Michael Calderbank's blog

Friday 29th May

No we can't!

With their most impeccably Sir-Humphrey like condescension, the resident experts on Parliamentary procedure and Whitehall wonkery at UCL's Constitution Unit have decreed that the public are to be denied the right to change the political system. Despite the fact that we were first promised a referendum in the manifesto of a government we elected on a landslide twelve years ago, we need to understand that these things take time. There might be an overwhelming sense that Westminster is in crisis - that the political system is fundamentally lacking legitimacy and accountability - but still, opening the doors to change is the very last thing that the system is geared up to do. To try to change things would mean introducing measures that might be - how awful! -"controversial" for the unelected upper House or - shock horror! - "strongly contested" by their lordships.
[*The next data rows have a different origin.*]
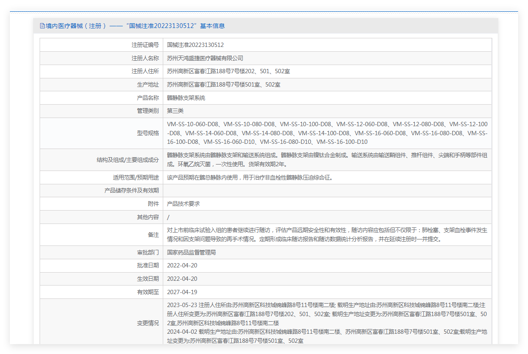Click the 型号规格 model list text
This screenshot has height=354, width=528.
327,133
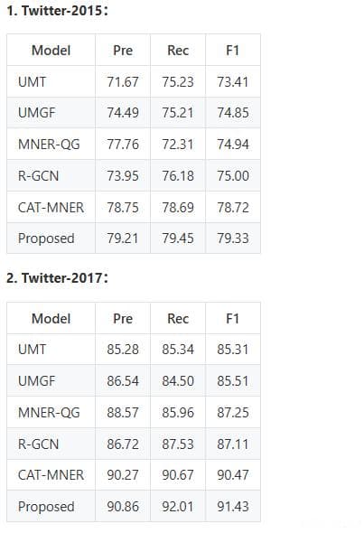The image size is (364, 533).
Task: Click UMT precision value 85.28
Action: pyautogui.click(x=123, y=350)
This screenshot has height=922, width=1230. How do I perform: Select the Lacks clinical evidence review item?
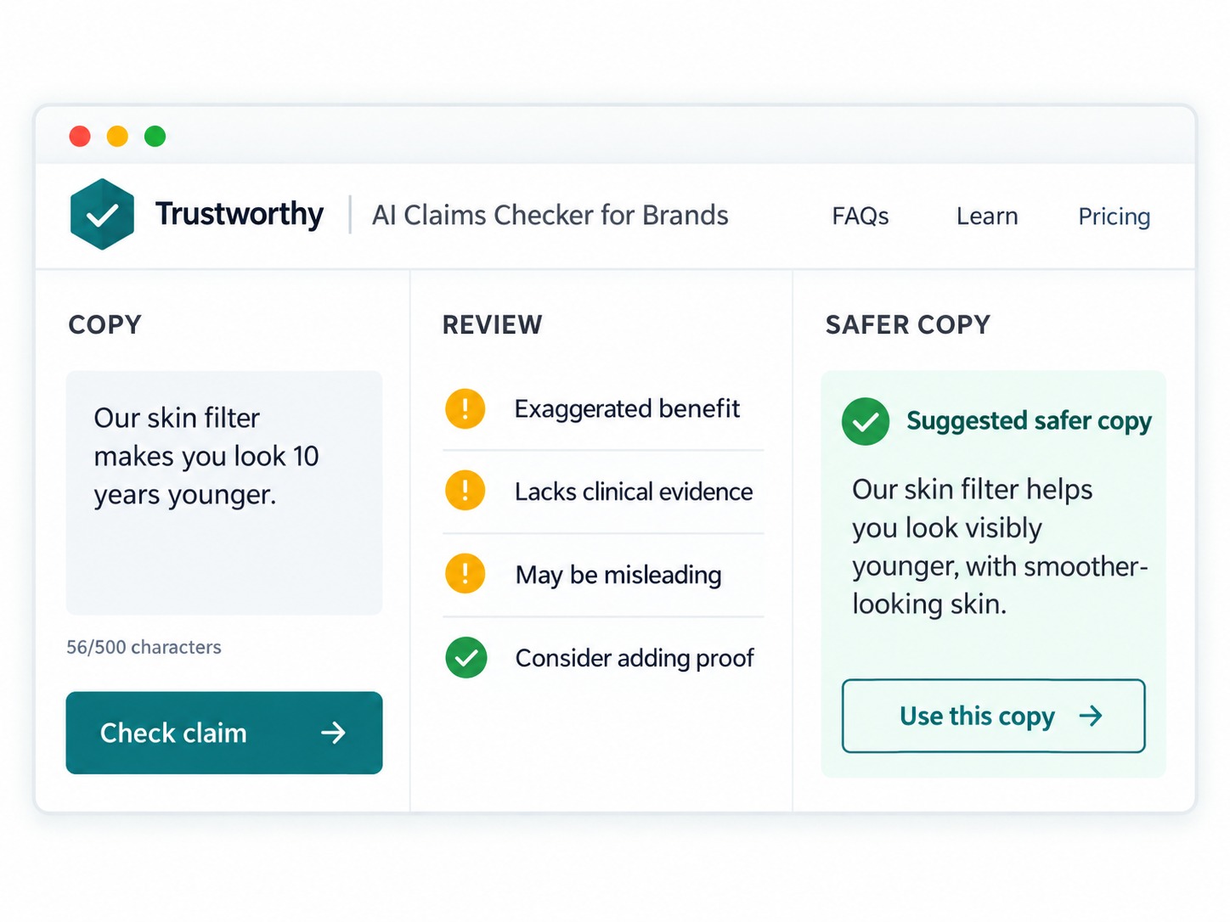[603, 492]
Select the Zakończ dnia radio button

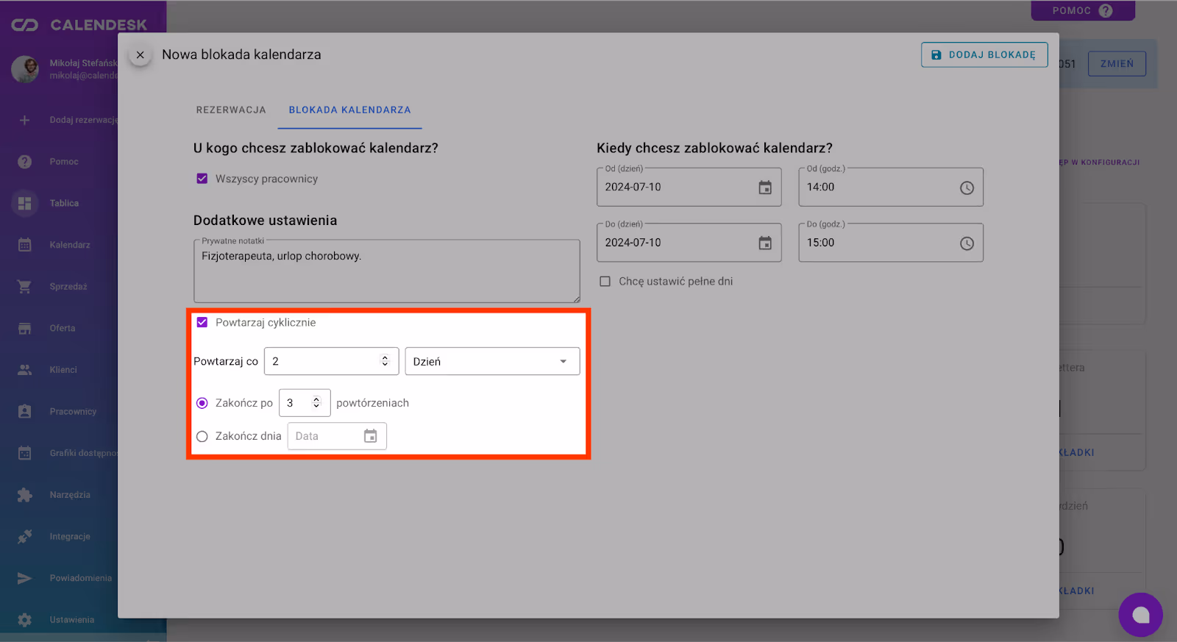(x=202, y=436)
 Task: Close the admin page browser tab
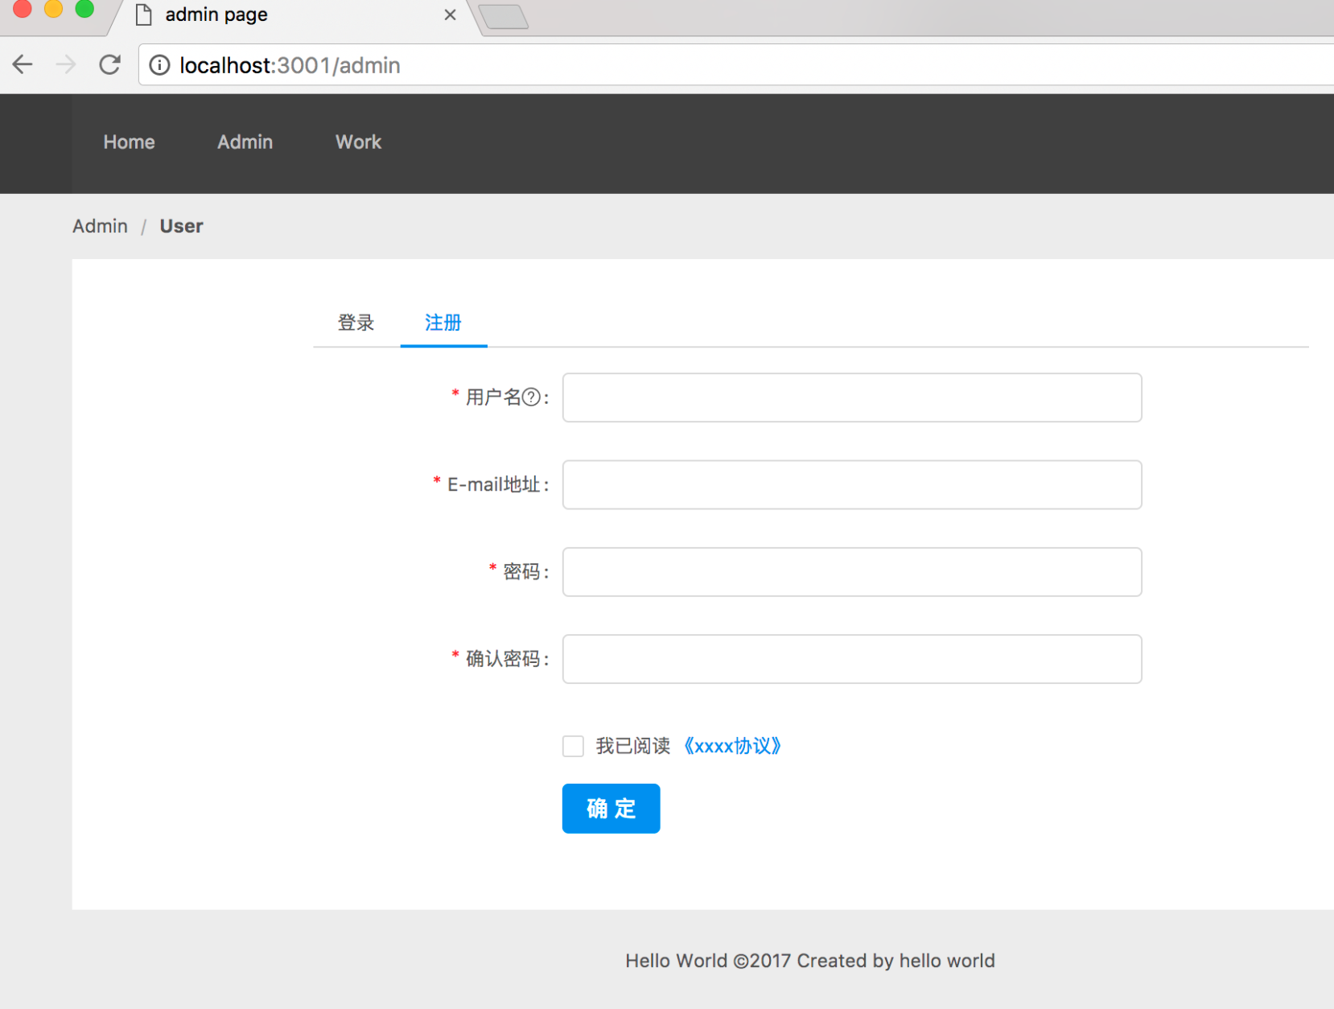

But nowhere in their latest press release do the academics explain why the government could not, if the political will was there, introduce legislation allowing for a referendum on a more proportional electoral system to coincide with a May General Election. Apparently, there is insufficient time for a "public education campaign", despite the fact that explanations of the Alternative Vote Plus proposals of the Jenkins Commission have been in the public domain for eleven years! Nowhere do Professor Robert Hazell and colleagues recognise the depth of public awareness that the present system is fundamentally broken in requiring urgent change. Voters who find that the majority of a miscreant MP is virtually impregnable under First Past the Post are only too well "aware" that the system is in urgent need of reform.

Wednesday 12th November

The body as a terrain of struggle - Hunger reviewed

Michael Calderbank (London) reviews Hunger, directed by Steve McQueen.
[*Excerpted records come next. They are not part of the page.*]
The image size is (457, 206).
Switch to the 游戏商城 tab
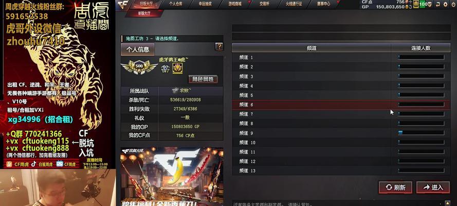(235, 4)
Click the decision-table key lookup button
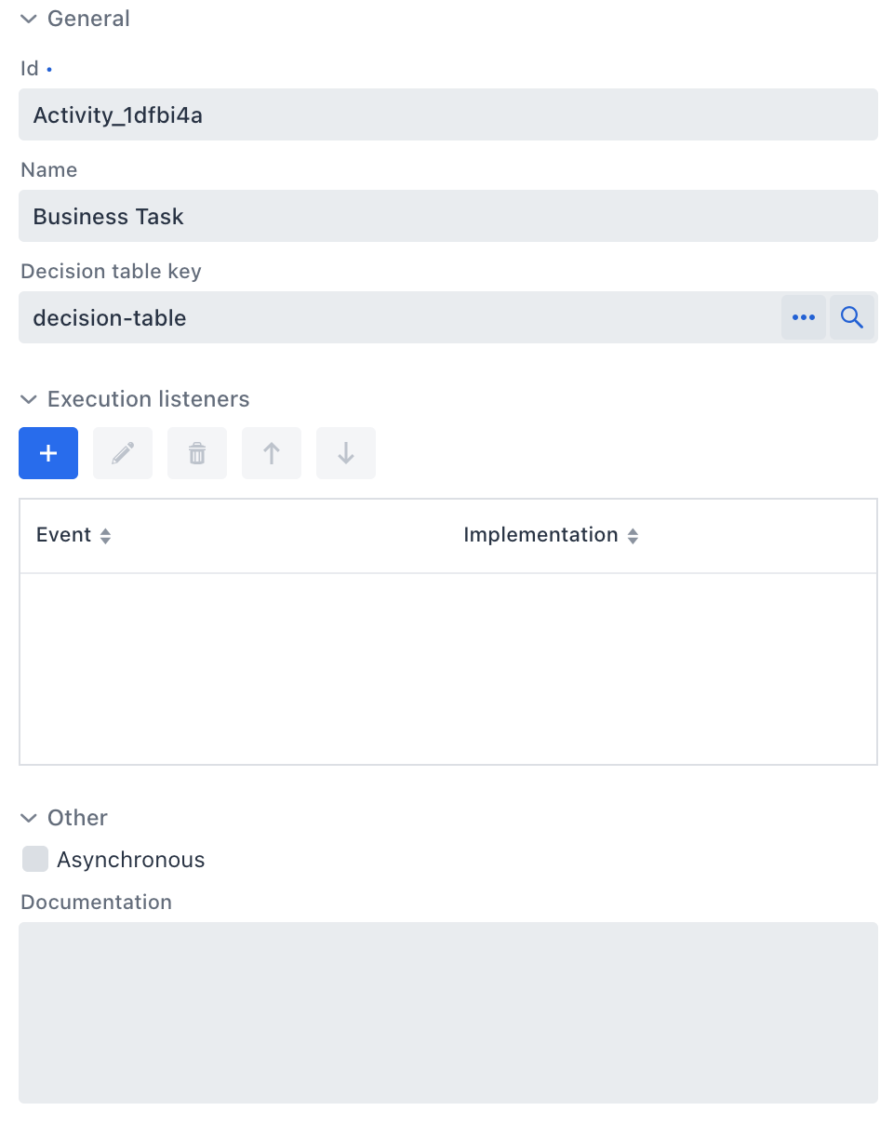This screenshot has width=880, height=1124. click(852, 317)
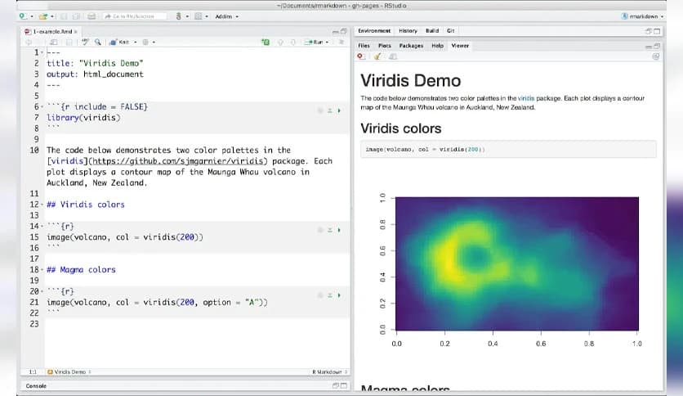Clear viewer with the broom icon

tap(378, 57)
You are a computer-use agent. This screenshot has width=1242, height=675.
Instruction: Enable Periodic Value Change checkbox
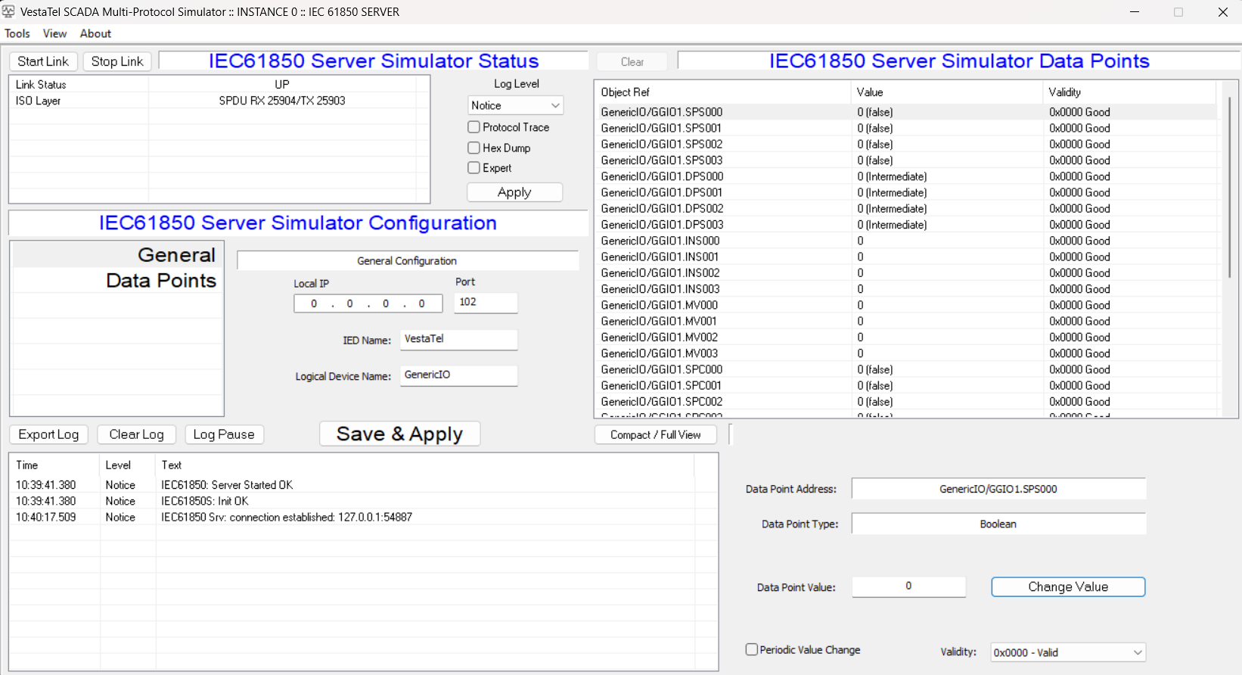point(752,649)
On April 9th 1981 Bobby Sands, a 27 year-old prisoner on hunger strike in “H-blocks” of HMS Maze prison (known to republicans as Long Kesh), was elected Member of Parliament for Fermanagh and South Tyrone, having polled over 30,000 votes. This was a momentous episode not only in British (or “British”) electoral history, but in the course of the republican struggle and possibly in the future of politics in the six counties. Yet Steve McQueen’s harrowing dramatisation of Sands’ tragic story sees fit only to mention this remarkable political episode in the closing credits. This has the effective of casting the wider social context of the hunger strikes into the background, as the spotlight focuses forensically on the horror of Sands’ imprisonment and the tragedy of his self-sacrifice.

Monday 30th June

How Much Do You Value Representative Democracy?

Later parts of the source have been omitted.